Your guide to growth amid uncertainty
This is not another Black Swan memo
👋 Hi, I’m Kyle from OpenView and welcome to my newsletter, Growth Unhinged. Every other week I take a closer look at what drives a SaaS company’s growth. Expect deep dive takes on product-led growth, pricing, benchmarks, and much more.
In the old world of… just a few months ago… software companies had plentiful access to cheap capital and were seeing extremely strong demand for their products. The name of the game was to grow at (almost) all costs, leading to ever-increasing performance expectations, sky-rocketing valuations, and a knife-fight for top talent.

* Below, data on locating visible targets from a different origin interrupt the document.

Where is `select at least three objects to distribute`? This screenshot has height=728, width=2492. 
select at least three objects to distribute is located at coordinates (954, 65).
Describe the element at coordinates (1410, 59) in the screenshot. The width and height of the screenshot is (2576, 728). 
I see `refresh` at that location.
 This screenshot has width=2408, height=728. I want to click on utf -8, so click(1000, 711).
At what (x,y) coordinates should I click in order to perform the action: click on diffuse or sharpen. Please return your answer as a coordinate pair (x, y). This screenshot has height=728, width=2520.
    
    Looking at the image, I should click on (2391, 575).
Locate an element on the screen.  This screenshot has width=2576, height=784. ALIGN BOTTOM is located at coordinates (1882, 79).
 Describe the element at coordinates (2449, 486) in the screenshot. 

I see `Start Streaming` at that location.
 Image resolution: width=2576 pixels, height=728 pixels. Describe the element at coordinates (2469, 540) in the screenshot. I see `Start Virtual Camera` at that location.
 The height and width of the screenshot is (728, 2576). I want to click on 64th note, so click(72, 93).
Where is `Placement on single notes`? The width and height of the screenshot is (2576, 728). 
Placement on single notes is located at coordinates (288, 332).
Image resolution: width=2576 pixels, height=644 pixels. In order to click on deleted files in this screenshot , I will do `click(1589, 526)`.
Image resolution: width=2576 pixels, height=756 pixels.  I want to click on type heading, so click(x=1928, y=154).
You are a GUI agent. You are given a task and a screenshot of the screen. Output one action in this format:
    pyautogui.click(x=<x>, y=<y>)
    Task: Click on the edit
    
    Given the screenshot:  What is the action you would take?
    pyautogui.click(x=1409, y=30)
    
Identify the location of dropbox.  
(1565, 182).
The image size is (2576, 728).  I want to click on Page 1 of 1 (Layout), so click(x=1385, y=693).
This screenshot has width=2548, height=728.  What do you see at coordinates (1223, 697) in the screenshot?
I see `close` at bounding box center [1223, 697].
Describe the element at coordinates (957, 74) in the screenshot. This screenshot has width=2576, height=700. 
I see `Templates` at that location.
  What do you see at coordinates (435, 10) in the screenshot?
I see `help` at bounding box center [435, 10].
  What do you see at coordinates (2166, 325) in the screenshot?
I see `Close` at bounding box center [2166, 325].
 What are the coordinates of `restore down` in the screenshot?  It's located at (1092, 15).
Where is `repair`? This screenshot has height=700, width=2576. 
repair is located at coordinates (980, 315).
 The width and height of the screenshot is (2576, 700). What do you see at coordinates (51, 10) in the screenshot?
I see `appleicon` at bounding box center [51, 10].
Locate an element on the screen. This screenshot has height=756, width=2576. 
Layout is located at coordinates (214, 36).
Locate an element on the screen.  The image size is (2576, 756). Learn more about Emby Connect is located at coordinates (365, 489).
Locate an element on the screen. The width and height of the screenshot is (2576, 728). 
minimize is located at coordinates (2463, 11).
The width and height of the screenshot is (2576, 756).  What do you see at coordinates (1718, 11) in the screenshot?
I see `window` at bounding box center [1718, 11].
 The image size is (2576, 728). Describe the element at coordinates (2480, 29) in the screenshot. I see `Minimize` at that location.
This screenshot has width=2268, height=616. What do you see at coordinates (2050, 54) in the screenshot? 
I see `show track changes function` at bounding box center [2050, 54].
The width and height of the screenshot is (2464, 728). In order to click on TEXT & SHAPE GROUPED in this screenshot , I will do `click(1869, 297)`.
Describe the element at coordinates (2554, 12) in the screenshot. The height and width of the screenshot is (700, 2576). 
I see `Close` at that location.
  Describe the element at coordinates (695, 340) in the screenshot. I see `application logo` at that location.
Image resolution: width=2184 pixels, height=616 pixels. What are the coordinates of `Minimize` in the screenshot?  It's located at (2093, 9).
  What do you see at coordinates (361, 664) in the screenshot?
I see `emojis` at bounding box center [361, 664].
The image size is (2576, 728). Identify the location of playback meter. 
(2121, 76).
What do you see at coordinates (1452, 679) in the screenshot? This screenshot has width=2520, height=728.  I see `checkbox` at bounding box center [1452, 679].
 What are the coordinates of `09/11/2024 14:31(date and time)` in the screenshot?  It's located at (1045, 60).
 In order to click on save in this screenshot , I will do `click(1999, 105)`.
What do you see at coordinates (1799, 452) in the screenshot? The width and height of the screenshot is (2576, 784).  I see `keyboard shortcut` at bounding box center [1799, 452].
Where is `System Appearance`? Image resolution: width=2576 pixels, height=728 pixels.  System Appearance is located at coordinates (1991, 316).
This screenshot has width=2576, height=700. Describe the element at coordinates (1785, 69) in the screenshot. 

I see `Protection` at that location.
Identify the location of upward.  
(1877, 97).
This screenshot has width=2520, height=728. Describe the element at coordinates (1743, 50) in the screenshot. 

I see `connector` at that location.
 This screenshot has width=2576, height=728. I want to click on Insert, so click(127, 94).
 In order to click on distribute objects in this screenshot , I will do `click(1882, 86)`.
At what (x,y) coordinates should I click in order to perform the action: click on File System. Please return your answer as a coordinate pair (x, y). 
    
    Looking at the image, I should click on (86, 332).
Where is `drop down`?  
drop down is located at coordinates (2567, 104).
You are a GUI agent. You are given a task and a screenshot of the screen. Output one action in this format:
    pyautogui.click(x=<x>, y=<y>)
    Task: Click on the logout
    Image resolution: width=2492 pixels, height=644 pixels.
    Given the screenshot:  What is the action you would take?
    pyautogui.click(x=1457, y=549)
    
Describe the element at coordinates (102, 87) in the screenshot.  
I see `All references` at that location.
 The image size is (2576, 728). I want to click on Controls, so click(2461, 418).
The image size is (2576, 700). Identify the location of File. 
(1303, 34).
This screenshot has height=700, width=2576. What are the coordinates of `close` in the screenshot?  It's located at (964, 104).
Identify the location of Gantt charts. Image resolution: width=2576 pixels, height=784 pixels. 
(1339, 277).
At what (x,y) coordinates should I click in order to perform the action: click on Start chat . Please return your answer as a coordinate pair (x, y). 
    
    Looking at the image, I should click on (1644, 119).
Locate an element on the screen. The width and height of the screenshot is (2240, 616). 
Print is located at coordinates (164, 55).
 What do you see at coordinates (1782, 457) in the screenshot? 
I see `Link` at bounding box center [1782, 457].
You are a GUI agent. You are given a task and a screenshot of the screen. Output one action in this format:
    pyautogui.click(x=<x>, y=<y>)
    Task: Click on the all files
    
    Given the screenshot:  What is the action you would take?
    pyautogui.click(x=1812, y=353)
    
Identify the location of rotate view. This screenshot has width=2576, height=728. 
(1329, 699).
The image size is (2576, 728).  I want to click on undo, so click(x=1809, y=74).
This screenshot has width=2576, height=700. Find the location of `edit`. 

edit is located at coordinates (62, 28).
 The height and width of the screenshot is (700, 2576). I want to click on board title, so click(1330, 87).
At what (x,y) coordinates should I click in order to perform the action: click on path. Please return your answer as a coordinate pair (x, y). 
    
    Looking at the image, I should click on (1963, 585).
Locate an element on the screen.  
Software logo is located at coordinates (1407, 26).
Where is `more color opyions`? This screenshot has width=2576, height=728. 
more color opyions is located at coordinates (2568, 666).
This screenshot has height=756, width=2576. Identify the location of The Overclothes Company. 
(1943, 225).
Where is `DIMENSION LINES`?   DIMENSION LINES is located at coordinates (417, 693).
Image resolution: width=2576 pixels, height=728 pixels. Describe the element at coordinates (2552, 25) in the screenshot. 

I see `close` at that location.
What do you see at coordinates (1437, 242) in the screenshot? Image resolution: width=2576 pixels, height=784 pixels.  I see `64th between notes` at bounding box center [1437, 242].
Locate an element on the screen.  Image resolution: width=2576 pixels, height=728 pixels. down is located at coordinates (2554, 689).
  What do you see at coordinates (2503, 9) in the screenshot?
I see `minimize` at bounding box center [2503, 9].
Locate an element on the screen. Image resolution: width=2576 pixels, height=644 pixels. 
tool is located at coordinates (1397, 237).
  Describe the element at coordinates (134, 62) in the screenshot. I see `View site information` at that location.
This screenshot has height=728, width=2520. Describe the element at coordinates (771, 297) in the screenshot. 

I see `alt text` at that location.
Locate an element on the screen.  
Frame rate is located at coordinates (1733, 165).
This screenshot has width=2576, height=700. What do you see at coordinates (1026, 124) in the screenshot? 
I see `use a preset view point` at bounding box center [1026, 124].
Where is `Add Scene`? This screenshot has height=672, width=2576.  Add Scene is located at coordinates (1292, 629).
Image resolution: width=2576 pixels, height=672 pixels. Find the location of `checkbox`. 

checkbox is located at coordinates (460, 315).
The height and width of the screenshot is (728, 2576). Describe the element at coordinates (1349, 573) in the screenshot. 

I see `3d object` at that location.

Well, things have changed. 😱
And they’ve changed seemingly overnight. Valuations are down, capital is harder to come by, and companies are bracing for a potential recession—and a subsequent slowdown in demand.
I won’t pretend to know where the bottom is or exactly what will happen in the macroeconomic landscape. But I do know that in cases of uncertainty, it’s important to preserve optionality and to be in a position to quickly adapt to changes in the market. No one comes out of a recession unscathed, but some will come out of it stronger than they went in and be better positioned to thrive in the market that emerges.
This newsletter is about growth. Rather than sending you yet another Black Swan memo (🙄), I wanted to focus on how to efficiently grow in the face of increased market uncertainty. Here are some tips that I’ve accumulated along with colleagues at OpenView and expert operators in our portfolio.
Question for the community: Where do you see the market going? What advice do you have about how to prepare for market uncertainty? Which resources do you find helpful? Let me know in the comments (or just hit reply to this email!)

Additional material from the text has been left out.